╭─ BRANO RIPORTATO

Padre Gabriel, qual è la situazione oggi nella vostra parrocchia, dopo l’attacco?
La vita è spezzata, la situazione è davvero grave.

Eppure, in questo buio, brilla ancora una luce: la fede della nostra gente.

Accanto alla realtà tragica della morte di tanti – soprattutto bambini – fin dall’inizio di questa guerra, c’è la straordinaria pazienza di chi vive qui. Anche tra tanto dolore, tanti si mettono a servizio degli altri. È qualcosa che commuove. E poi c’è stato il conforto portato dalla visita dei patriarchi. Hanno rappresentato tutte le Chiese del mondo, come ha detto il patriarca durante la messa di ieri. È stato davvero un segno di vicinanza concreta.
Papa Leone XIV vi ha chiamato?
Sì, ci ha chiamati. Ha chiamato il patriarca e ha cercato di contattare anche noi. Io, in quel momento, non avevo linea e non ho potuto rispondere, ma ha parlato poi con padre Carlos e padre Youssef. Il Papa ci ha espresso la sua vicinanza, la sua preoccupazione e la sua preghiera per noi. È successo venerdì mattina e ci ha dato grande conforto.

╰─

* [ISTRUZIONE SCRITTA]
Rispondi brevemente alle seguenti domande sull'intervista a padre Gabriel.
(a) Quale luce brilla ancora nel buio, secondo padre Gabriel?
(b) Chi hanno rappresentato i patriarchi, come ha detto il patriarca durante la messa?
(c) Con chi ha parlato il Papa, dato che padre Gabriel non ha potuto rispondere?

╭─ RIGHE DI DATI

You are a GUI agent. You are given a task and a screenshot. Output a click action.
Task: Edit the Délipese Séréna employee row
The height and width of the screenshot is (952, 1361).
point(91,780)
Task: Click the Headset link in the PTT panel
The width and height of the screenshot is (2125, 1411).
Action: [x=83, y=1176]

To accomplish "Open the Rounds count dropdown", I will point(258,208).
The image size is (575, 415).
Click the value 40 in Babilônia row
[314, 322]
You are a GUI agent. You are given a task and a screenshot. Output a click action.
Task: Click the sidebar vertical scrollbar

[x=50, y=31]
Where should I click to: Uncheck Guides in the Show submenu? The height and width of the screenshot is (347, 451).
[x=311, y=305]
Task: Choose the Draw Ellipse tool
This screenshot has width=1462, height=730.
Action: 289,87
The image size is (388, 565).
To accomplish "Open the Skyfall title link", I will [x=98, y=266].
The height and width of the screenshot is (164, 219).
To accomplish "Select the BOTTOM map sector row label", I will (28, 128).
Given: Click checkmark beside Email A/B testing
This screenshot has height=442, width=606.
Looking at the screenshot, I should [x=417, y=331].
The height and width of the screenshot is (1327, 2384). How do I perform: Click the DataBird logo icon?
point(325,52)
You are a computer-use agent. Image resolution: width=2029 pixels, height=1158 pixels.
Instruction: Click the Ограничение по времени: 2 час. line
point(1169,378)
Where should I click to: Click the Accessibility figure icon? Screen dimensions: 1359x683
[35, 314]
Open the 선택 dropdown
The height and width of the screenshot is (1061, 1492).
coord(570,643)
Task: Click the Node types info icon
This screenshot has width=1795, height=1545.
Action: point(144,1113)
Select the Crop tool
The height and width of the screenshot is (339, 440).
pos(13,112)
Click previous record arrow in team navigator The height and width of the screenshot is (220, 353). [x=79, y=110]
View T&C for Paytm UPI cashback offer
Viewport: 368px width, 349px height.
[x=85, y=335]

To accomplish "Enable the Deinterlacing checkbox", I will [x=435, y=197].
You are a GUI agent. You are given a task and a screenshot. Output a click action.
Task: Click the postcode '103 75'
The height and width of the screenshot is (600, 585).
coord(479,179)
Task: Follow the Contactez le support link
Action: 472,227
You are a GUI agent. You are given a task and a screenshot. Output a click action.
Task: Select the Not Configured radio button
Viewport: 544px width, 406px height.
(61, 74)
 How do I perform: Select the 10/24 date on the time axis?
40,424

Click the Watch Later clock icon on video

╰─

* [RISPOSTA SCRITTA]
(a) La fede della loro gente.
(b) Tutte le Chiese del mondo.
(c) Con padre Carlos e padre Youssef.